Although the level of tourism does take away the authenticity appeal of Thailand, you still can't help but fall in love with the beautiful country, its locals and sights.

Choose the right animal sanctuaries

Everything to know before visiting Thailand

As Thailand is so heavy in tourism, they try to make a lot of money off wild animals such as elephants, tigers and monkey as often tourists haven't come close to them before - and therefore would pay for an encounter. However, there are a lot of companies in Thailand that abuse animals in some way in order to put on certain shows and tours. If you do want to visit an elephant sanctuary, for instance, I wrote all about how to choose the right elephant sanctuary.

Don't expect the food to be served at the same time

In local family restaurants and cheap eateries, don't expect your food to come out together if you're dining with someone else. As traditional Thai food is all cooked fresh, in smaller eateries, they usually cook meals one by one.

Family restaurants are the norm

A lot of restaurants will be run by Thai families and those on the cheaper end will often have families on duty the whole time - and their kids too. You'll see toddlers running around, mothers nursing their children and babies sleeping. Smaller restaurants feel like you're dining in a family home and it's strange to get used to at first but very comforting and authentic.

Carry your own tissues and sanitizer 

Public toilets in Thailand are completely different to what we have back in the UK. Picture dingy beach public toilets but worse. Quite often, public toilets in Thailand don't have toilet paper or hand wash that it's important to carry your own if you want to stay clean. Also, in some public places, you'll come across a squat toilet which is literally a hole in the ground.

Take probiotics and stomach relief medicine

Restaurants and vendors in Thailand don't have the same health and safety regulations than we do in the UK and Europe that often it's not prepared in the cleanest fashion.
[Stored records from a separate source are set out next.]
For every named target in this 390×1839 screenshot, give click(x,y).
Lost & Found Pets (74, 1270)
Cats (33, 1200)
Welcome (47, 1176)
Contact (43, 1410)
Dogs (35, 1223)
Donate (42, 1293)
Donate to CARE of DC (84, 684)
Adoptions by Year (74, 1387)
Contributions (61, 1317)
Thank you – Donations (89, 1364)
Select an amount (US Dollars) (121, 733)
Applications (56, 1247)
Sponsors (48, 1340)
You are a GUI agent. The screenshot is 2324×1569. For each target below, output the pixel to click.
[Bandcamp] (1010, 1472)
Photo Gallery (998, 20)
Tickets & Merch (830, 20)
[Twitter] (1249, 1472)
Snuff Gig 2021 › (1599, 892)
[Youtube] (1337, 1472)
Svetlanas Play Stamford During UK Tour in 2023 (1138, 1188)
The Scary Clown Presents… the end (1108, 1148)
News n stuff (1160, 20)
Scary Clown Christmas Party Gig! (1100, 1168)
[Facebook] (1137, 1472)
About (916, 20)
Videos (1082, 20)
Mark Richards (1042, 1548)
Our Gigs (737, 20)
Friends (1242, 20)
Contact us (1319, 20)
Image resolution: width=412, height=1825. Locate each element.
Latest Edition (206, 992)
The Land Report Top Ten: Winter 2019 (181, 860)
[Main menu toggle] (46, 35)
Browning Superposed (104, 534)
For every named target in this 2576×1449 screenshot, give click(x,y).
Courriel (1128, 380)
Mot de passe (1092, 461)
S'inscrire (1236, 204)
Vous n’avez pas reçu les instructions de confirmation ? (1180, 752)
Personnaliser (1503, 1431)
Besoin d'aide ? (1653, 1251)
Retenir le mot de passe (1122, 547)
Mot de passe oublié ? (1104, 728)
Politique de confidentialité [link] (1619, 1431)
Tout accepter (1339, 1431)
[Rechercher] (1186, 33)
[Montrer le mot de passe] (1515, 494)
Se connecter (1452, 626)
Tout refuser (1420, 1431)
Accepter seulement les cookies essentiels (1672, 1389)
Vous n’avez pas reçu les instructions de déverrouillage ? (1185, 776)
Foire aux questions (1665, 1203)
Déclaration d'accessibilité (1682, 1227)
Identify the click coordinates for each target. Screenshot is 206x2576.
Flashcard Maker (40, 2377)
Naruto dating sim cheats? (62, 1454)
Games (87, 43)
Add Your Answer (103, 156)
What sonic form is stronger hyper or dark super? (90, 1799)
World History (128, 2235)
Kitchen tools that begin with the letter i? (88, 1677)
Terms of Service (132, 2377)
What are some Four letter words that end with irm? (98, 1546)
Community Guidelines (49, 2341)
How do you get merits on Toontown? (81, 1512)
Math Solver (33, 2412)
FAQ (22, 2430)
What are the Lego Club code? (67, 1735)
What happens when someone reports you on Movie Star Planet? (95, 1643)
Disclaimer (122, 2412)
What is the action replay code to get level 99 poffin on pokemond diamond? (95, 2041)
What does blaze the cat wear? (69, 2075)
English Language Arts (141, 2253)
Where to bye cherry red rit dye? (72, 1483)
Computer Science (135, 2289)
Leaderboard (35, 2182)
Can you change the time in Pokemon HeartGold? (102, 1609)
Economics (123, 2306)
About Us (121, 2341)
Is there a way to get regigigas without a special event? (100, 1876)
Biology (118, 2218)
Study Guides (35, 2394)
As this is the case, your stomach won't be prepared for this bacteria and could result in you getting ill. To prepare your stomach, take probiotics a few weeks before you go and whilst you're there, and if you still do get sick, ensure you have enough stomach medicine.

Experience the street food scene

Everything to know before visiting Thailand

Thailand is renowned for its street food scene. Wherever you go in the country, you'll discover street vendors selling a selection of fresh food from traditional Thai noodles dishes to pancakes. The street food scene is the best way to eat cheaply when in Thailand and taste authentic flavours. However, do be wary of which stall you're eating from, as some stalls are more hygienic than others.

Insects and lizards are common

Thailand is a hot country so you'll need to get used to bugs and lizards outside and in your hotel room - especially if it's cheaper accommodation. Invest in bug spray or for a longer period of time travelling, the anti-mosquito bracelets.


Before you head to Thailand, you'll need to check with your Dr what jabs you may require. My Dr gave me Hepatitis A and Typhoid. It all depends on what you've already had - but it's better to be safe than sorry. You don't want to get very ill that far away from home!

Be respectful

Everything to know before visiting Thailand

Thailand is the land of smiles but it's also home to plenty of different temples. If you decide to go temple hopping (which you 100% should), be respectful and dress appropriately. That means covering your shoulders and knees and more often than not, taking off your shoes. As a sign of etiquette, you should always take off your shoes when being asked. This could be outside a local home, restaurant or shop.

I hope you enjoyed this post. When are you visiting Thailand?